Nokia told us that it will open source the WebCore part soon after the release of the first phone that will carry it while they left open the possibility of open sourcing more parts of the S60 browser that don’t have to be necessarily open. In the meantime, if operators or phone manufacturers ask for it, Nokia would port the browser to UIQ (an alternative user interface on top of Symbian, also owned by Nokia) and the S80 and S90 platforms. There are no plans to port it to completely different platforms (e.g. Palm or Windows Mobile) but they stressed the fact that third parties might be able to easily port the browser to other operating systems using the open source code. Nokia has an eye open to fully port the S60 Browser to the open source Maemo platform too but this is not confirmed yet.

OSNews’ unique autodetection engine for mobile browsers (supporting more than 100 non-desktop browsers or devices) was able to autodetect the beta S60 browser that we were shown in the N80 and E61 phones, even if the user agent used was a generic one (it’s going to change when the devices are ready to ship). The current user agent used in these beta devices is: Mozilla/5.0 (SymbianOS/9.1; U; en-us) AppleWebKit/109 (KHTML, like Gecko) Safari/109 on E61’s QVGA 320×240 screen

While this software is really nicely done there are a few things that could be better. For example, there is no WAP support anymore, at all (WebCore doesn’t support WML). There are some talks to port the WML/WAP engine from Nokia’s Series40 old browser but that would be a second engine on top of an existing one and could create engineering problems and bloat. Additionally, not supporting Netfront’s way of “Smart Fit” is not always… smart. There are pages that would work very nicely with “Smart Fit” (without altering their visual presentation much), pages that currently don’t fit with the current desktop-layout rendering algorithm (please note that the S60 browser supports SmartFit in the text level that would wrap the text to make it easier to read, but not on the images/table-cell one).
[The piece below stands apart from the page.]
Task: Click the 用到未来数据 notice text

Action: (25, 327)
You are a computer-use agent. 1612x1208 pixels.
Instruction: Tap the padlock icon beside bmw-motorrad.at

As you can understand, when Opera and Netfront will have their implementation of the Minimap ready, they will take an upper hand to Nokia’s solution as they would also support the much-used WAP and the SmartFit algorithm in addition to the desktop-layout one. Additionally, there is no support for tabs: memory is expensive on these small devices but a high-end Nokia phone should be able to manage up to 3-5 tabs, in a way similar to how NetFront 3.3 does it.

Screen on the left runs on 2.8″ screens, screen on the right runs usually on 3.5″ ones

Another small nitpick is the Nokia’s choice for screen sizes. Nokia’s QVGA phones use a 2.8″ screen while their new high-resolution 352×416 screens are barely 2.4″. This means that a lot more text information that fits on the high-res screen has to be much smaller in size than on the QVGA Nokia screens, making the reading of a webpage extremely difficult to the eyes. I was wearing my glasses and I could barely read the osnews page on the N80 high-res 2.4″ phone while the reading was much more pleasurable on the E61 QVGA 2.8″ phone. The user can alter the font size to make it bigger but this clearly defeats the purpose — a more ideal solution would be to ship the high-res phones at 2.8″ diagonial, just like their QVGA phones are at.

In conclusion, this browser is the most promising and important software regarding mobile browsing in a while. It innovates and it’s using a truly powerful engine (if only carriers would make GPRS cheaper). While Opera and Netfront will quickly follow in terms of feature-set, Nokia has paved the way to become the first browser manufacturer where mobile browsing is practical and a joy to use.